Partendo da un breve esame dello stato dell’arte della psicologia in riferimento all’abitare, si nota come il tema fosse affrontato in larga misura già prima dell’avvento della psicologia come disciplina, da campi di studio come la sociologia e l’antropologia, materie che si approcciano al fenomeno dal punto di vista rispettivamente sociale e biologico-culturale.

 

La psicologia ha iniziato ad affrontare la tematica della collettività con Freud, ma non quella dell’abitare per la quale dobbiamo aspettare la nascita della psicologia sociale e più nello specifico della psicologia ambientale.

 

Tuttavia, l’abitare, anche in questi ambiti, non viene indagato dal punto di vista fenomenologico [2] (o lo è molto marginalmente), bensì dal punto di vista statistico, oppure deterministico.

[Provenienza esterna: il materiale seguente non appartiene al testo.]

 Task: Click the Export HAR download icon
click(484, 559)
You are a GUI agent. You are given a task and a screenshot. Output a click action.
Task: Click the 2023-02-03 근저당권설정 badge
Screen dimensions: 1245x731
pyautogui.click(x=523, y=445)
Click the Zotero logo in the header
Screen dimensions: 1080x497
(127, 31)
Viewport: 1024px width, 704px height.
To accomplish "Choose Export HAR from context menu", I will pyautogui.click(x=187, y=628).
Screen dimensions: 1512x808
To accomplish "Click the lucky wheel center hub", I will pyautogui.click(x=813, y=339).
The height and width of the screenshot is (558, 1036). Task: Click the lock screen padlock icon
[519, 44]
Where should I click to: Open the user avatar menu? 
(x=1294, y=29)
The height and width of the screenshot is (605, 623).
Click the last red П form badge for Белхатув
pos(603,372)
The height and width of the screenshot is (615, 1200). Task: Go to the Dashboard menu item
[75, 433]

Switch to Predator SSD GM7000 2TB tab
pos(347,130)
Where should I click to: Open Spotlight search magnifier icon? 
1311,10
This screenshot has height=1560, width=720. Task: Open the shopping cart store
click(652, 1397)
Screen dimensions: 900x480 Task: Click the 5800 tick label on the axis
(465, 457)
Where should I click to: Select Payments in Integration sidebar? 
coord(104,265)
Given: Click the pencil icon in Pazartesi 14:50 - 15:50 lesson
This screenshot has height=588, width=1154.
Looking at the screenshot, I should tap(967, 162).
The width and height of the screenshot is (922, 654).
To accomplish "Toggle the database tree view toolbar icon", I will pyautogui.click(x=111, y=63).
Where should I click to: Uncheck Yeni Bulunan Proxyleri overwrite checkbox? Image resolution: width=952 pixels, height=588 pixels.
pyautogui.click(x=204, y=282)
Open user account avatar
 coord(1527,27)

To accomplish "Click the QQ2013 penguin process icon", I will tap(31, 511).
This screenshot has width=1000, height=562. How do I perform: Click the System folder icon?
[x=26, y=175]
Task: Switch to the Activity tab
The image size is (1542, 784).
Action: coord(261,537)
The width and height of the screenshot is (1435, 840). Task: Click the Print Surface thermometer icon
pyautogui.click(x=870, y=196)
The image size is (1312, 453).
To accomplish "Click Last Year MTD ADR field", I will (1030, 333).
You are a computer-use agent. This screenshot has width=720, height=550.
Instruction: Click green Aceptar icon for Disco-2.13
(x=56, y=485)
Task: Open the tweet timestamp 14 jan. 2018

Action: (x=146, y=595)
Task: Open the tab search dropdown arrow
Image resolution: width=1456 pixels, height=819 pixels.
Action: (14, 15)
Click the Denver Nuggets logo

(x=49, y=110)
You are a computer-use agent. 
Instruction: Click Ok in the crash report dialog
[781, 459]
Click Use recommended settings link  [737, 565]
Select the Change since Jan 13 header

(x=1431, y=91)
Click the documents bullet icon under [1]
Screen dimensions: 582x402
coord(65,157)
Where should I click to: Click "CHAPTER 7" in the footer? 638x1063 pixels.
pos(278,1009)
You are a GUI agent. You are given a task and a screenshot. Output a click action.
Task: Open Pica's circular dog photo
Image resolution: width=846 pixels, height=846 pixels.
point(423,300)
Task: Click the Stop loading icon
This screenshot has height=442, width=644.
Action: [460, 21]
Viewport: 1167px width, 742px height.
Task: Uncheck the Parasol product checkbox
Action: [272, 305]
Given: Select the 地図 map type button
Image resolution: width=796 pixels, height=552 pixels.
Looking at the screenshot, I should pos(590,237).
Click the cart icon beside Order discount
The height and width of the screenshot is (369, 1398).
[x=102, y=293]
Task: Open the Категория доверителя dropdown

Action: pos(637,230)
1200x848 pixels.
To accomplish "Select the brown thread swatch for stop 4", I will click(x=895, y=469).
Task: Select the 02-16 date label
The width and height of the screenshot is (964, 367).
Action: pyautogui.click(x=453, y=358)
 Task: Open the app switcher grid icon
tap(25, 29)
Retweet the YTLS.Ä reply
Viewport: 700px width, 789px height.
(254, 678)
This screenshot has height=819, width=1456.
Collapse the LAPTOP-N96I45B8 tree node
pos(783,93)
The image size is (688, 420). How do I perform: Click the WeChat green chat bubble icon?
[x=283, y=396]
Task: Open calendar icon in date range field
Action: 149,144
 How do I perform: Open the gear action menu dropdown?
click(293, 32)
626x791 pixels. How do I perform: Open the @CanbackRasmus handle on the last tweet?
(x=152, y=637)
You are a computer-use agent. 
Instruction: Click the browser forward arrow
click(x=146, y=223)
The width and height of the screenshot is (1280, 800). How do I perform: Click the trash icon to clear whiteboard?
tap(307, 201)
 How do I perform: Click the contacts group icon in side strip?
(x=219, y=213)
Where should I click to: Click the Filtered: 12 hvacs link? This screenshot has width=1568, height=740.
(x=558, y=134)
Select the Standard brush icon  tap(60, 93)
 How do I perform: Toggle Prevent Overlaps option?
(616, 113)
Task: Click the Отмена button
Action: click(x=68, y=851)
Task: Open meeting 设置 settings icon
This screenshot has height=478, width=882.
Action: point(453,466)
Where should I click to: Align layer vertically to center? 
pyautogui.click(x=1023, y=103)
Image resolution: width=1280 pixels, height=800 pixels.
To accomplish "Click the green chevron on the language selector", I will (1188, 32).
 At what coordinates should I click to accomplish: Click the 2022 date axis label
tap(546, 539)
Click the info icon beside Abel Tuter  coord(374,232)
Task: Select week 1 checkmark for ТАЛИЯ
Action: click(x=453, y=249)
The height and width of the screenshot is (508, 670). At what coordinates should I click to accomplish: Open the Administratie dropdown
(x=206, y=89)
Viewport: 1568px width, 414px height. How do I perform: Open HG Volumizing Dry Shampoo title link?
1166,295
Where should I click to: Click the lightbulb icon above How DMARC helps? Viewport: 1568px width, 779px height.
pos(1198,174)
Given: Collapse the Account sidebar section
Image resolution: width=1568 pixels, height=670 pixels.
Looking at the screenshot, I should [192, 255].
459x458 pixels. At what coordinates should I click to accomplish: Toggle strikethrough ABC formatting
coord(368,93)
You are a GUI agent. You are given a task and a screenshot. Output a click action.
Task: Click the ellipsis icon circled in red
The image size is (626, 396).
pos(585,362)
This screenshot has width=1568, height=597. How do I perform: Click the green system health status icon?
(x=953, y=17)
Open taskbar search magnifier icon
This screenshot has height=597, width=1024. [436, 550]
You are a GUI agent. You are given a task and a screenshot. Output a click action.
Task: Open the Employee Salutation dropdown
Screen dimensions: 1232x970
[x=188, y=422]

L’abitare cioè, spesso non è indagato da un punto di vista squisitamente psicologico, quanto piuttosto da un punto di vista ora sociologico, ora antropologico, ora economico, tutt’al più comportamentista.

 

Anche quando, più raramente, la psicologia ambientale nelle sue più recenti concezioni è passata da un paradigma di adattamento all’ambiente quasi esclusivamente comportamentista ad uno incentrato sulle interpretazioni cognitive dell’ambiente (Robert B. Bechtel, Arza Churchman, Handbook of Environmental Psychology, 2002), le riflessioni psicologiche restano applicate agli individui e non al luogo stesso.

 

Marino Bonaiuto, una delle massime autorità in tema di psicologia ambientale in Italia, ritiene che: «la psicologia ambientale può sinteticamente essere definita come lo studio psicologico delle relazioni (…) tra le persone e l’ambiente fisico, anche se molto spesso si tratta di ambiente fisico-sociale» (M. Bonaiuto, La psicologia ambientale in Italia, 2017).

 

A un’attenta riflessione appare evidente come l’ambiente venga descritto come ente fisico o al massimo sociale: ciò che viene tralasciato da questo tipo di costrutto è la qualità psicologica dell’ambiente stesso, quella “dimensione” che rende l’ambiente dotato di qualità psicologiche e quindi soggettive, come l’identità. Questa, infatti, per come è descritta nel Dizionario italiano di psicologia (U. Galimberti, 2004), è il senso del proprio essere continuo attraverso il tempo e distinto, come entità, da tutte le altre. Ripensare al futuro di Roma da questa prospettiva significa riflettere sulle sue qualità uniche ed irripetibili.

 

Ciò che si propone, è un nuovo costrutto, quello dell’ambiente psicologico: l’ambiente cioè non è un unico contenitore, ovvero l’insieme di tutte le cose che sono fuori dall’individuo, ma diventa luogo, e il luogo ha un’identità precisa che va oltre la somma delle singole variabili quantitative che essa mostra. Questo particolare tipo di prospettiva riprende in parte il concetto di Genius loci, rendendolo un costrutto psicologico moderno.

 

È proprio a Roma che nacquero una certa sensibilità ed una capacità di concezione del luogo ed è per ripensare Roma che questo tipo particolare di sensibilità portata dal Genius loci potrebbe rivelarsi fondante.